“Legge sulla parità salariale tra uomini e donne”. La annuncia il Presidente della Regione Lazio Nicola Zingaretti, commentando l’approvazione in Giunta del Regolamento regionale sulla parità salariale, in attuazione e integrazione della legge regionale 10 giugno 2021, n. 7, “Disposizioni per la promozione della parità retributiva tra i sessi, il sostegno dell’occupazione e dell’imprenditorialità femminile di qualità nonché per la valorizzazione delle competenze delle donne”.

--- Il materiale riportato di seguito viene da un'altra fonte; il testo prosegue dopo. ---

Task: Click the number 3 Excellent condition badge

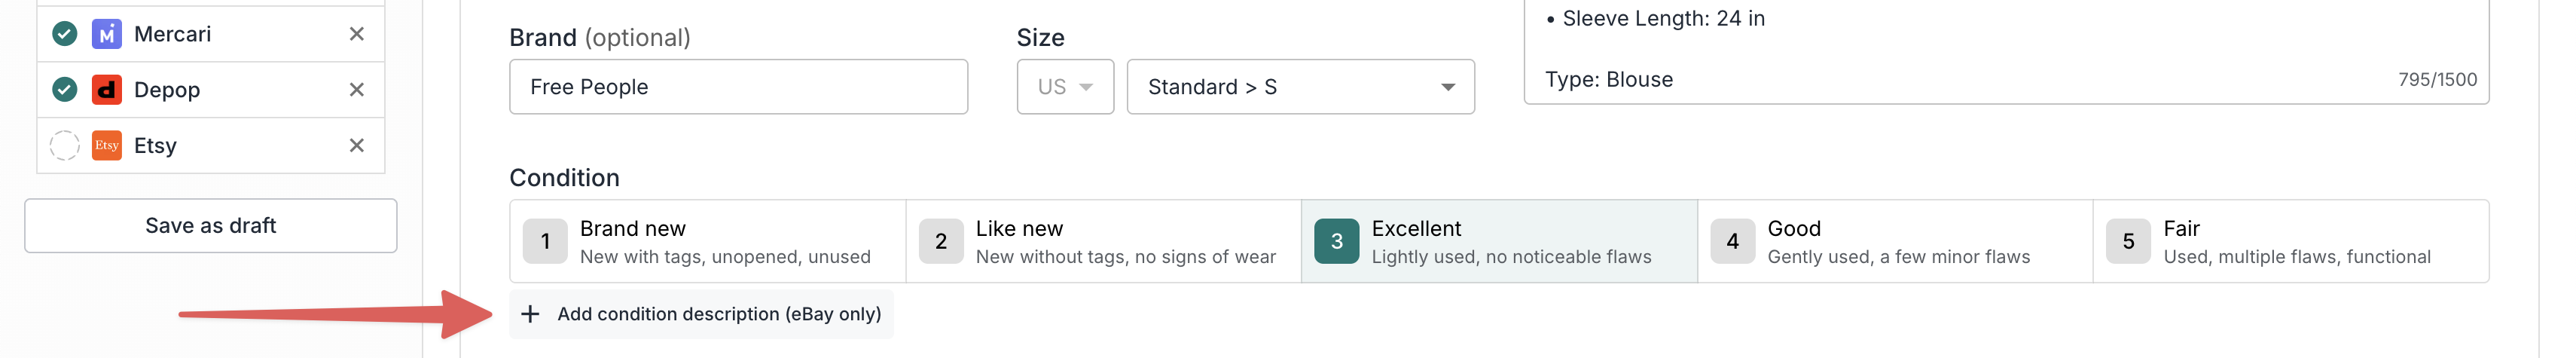Action: click(x=1336, y=242)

Legge che prevede diversi criteri e modalità nel regolamento
Il Regolamento prevede: le modalità e i criteri per l’iscrizione, la tenuta, la pubblicazione e l’aggiornamento del Registro delle aziende virtuose che attuano la retribuzione di genere. I criteri premiali a favore di aziende virtuose che attuano la retribuzione di genere, quelli per il riconoscimento delle premialità e dei contributi per la promozione dell’occupazione femminile, quelli e le modalità per l’accesso alla quota di riserva del Fondo per il microcredito e la microfinanza e le modalità e i criteri per l’attuazione degli interventi a sostegno dell’imprenditorialità femminile. Ma anche i criteri e modalità per la concessione dei buoni per l’acquisto di servizi di baby-sitting e di caregiver e le modalità per la partecipazione alla Giornata regionale contro le discriminazioni di genere sul lavoro.

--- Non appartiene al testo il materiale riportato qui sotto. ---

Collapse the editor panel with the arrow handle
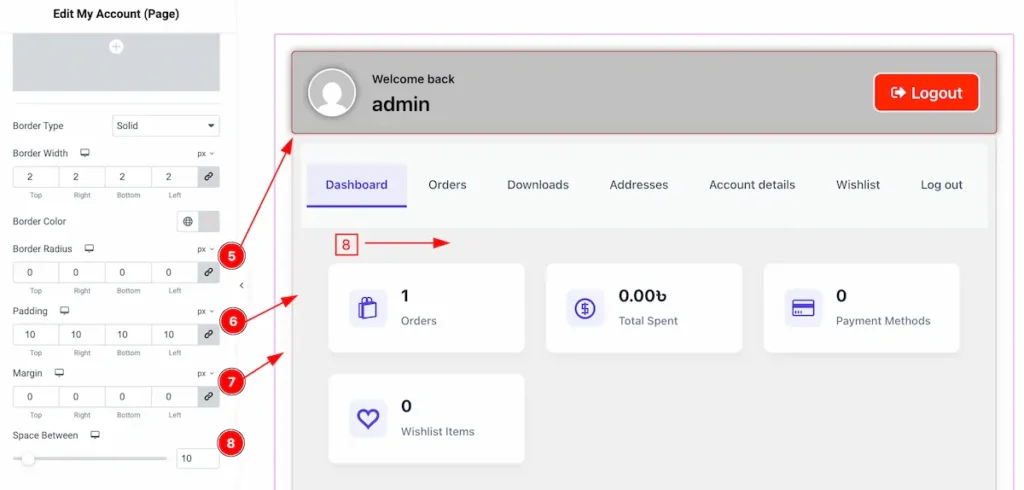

Il Presidente della Regione Zingaretti
«Un altro passo avanti nell’uguaglianza di genere è stato fatto – continua Zingaretti – la legge sulla parità di salario tra donne e uomini ha adesso un regolamento che mette in campo misure concrete per raggiungere un obiettivo non più procrastinabile. Nello stabilire i criteri abbiamo voluto valorizzare il ruolo della donna nella società, ma allo stesso tempo abbiamo voluto inserire premialità per le aziende virtuose che sanno pianificare politiche aziendali in grado di guardare al profitto, ma che sappiano anche svolgere quell’importante ruolo per la collettività, come sottolineato dalla nostra Costituzione. Nel Lazio abbiamo voluto dare una svolta significativa. È arrivato il momento di cambiare», conclude Zingaretti.